**TASK OBJECTIVE**:
Can you render every line of the items below as a Markdown table with the columns Row and Line, numbering each row and skipping blank lines? Leave the pictures out of your answer.

**DATA FOR PROCESSING**:
..........

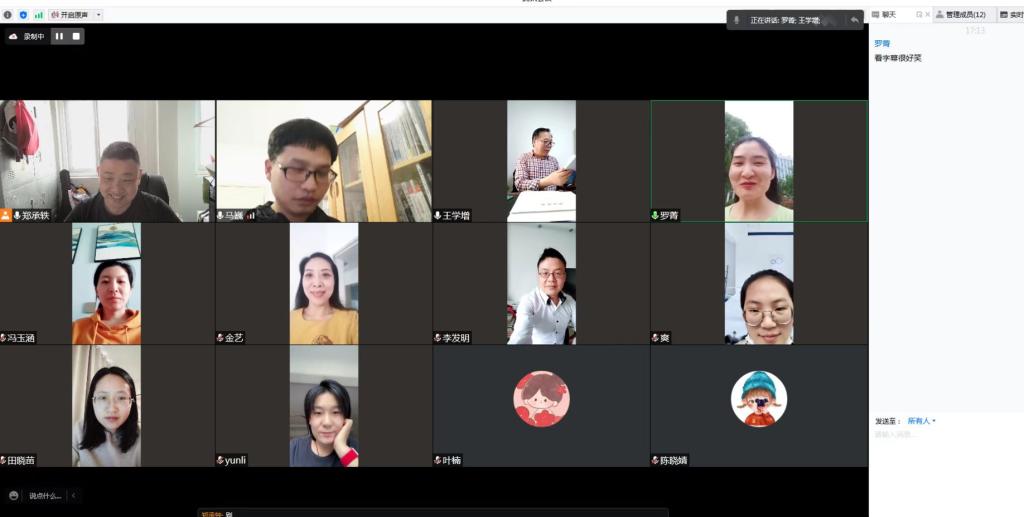Collapse the quick chat bar arrow
Screen dimensions: 1024x517
[x=73, y=495]
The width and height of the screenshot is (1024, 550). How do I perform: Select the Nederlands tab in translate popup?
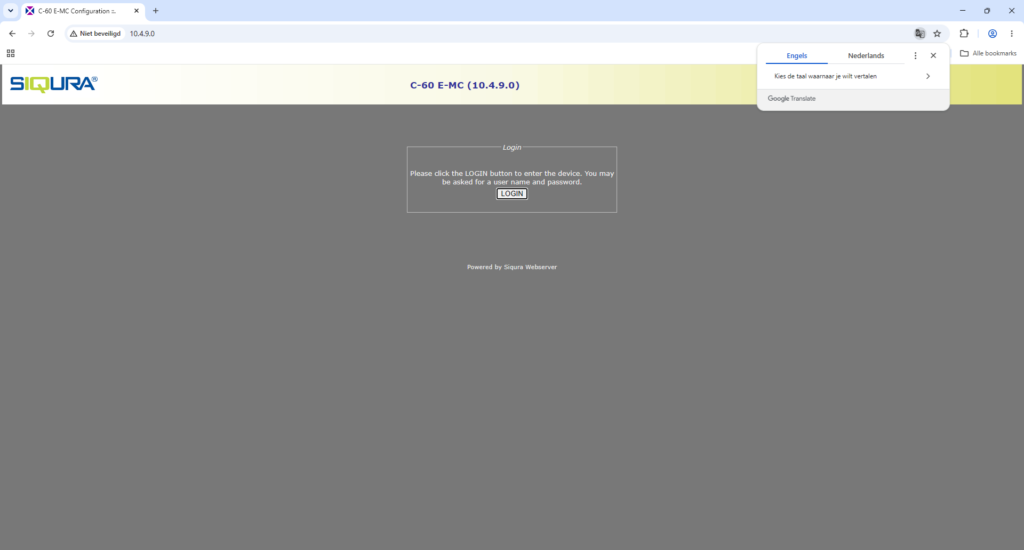point(866,56)
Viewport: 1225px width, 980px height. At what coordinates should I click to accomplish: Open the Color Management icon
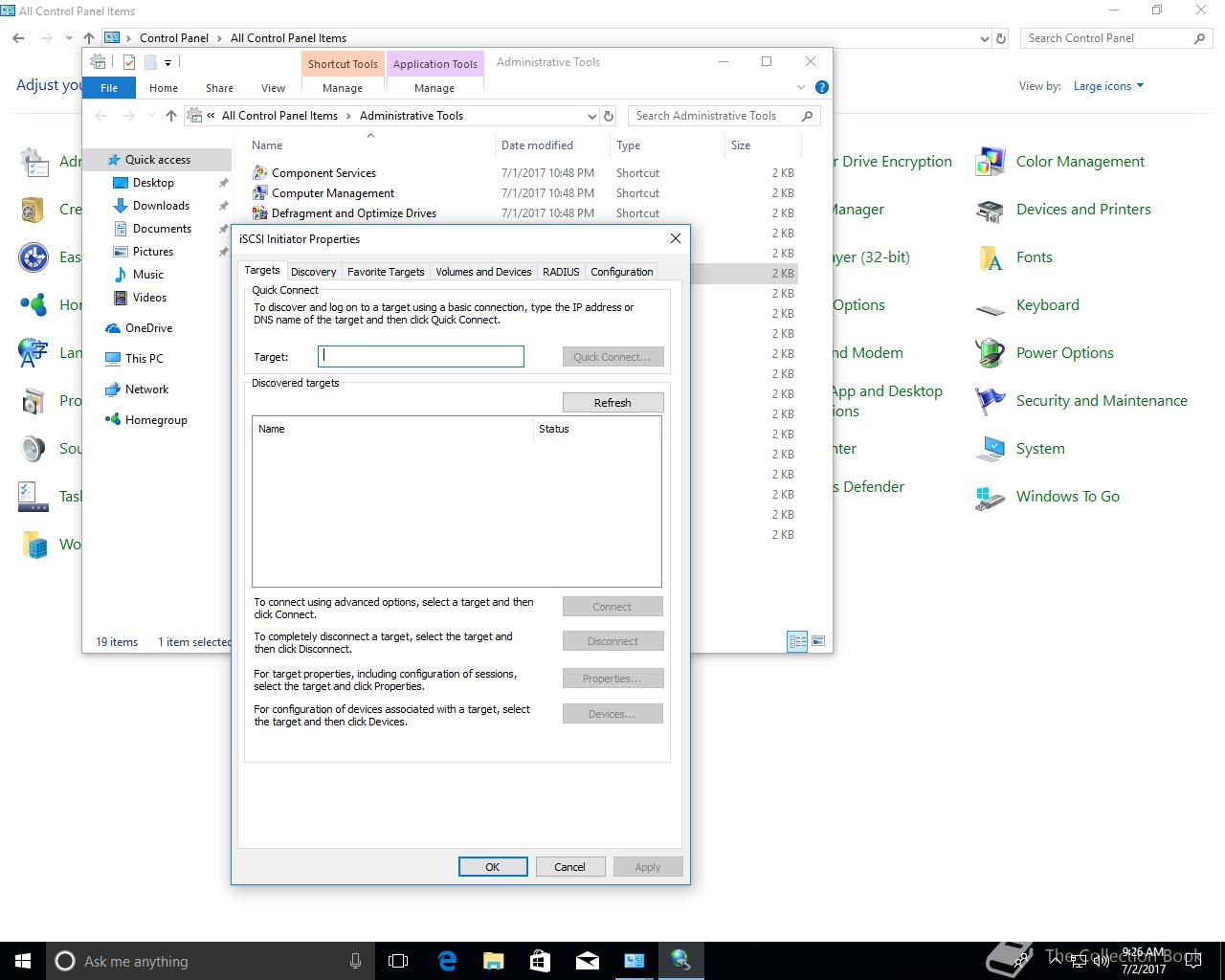click(x=990, y=162)
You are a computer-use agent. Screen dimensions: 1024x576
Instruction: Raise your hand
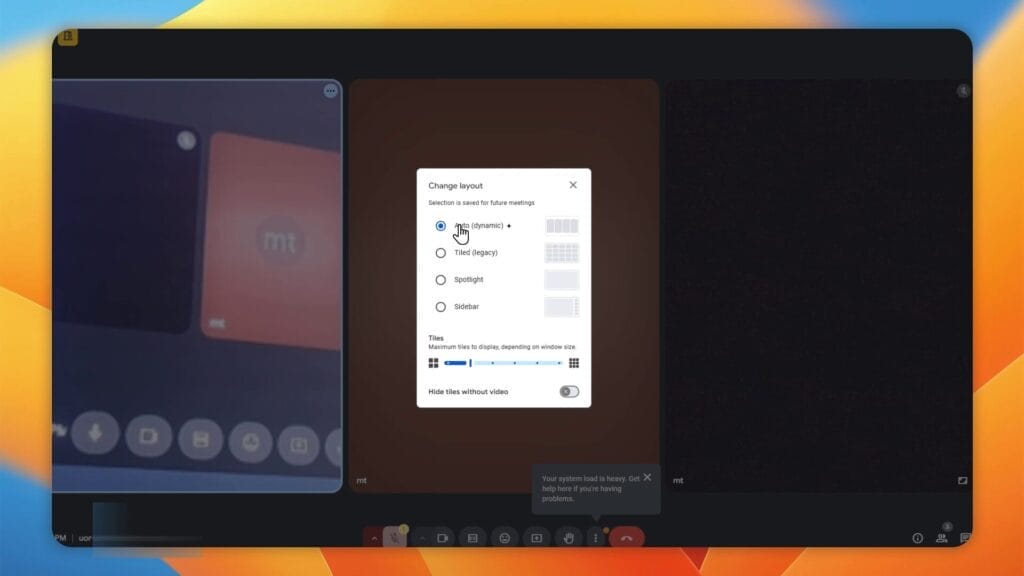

..........

**OUTPUT FOR THIS EXERCISE**:
| Row | Line |
|---|---|
| 1 | Collapse the quick chat bar arrow |
| 2 | Screen dimensions: 1024x517 |
| 3 | [x=73, y=495] |
| 4 | The width and height of the screenshot is (1024, 550). How do I perform: Select the Nederlands tab in translate popup? |
| 5 | point(866,56) |
| 6 | Viewport: 1225px width, 980px height. At what coordinates should I click to accomplish: Open the Color Management icon |
| 7 | click(x=990, y=162) |
| 8 | You are a computer-use agent. Screen dimensions: 1024x576 |
| 9 | Instruction: Raise your hand |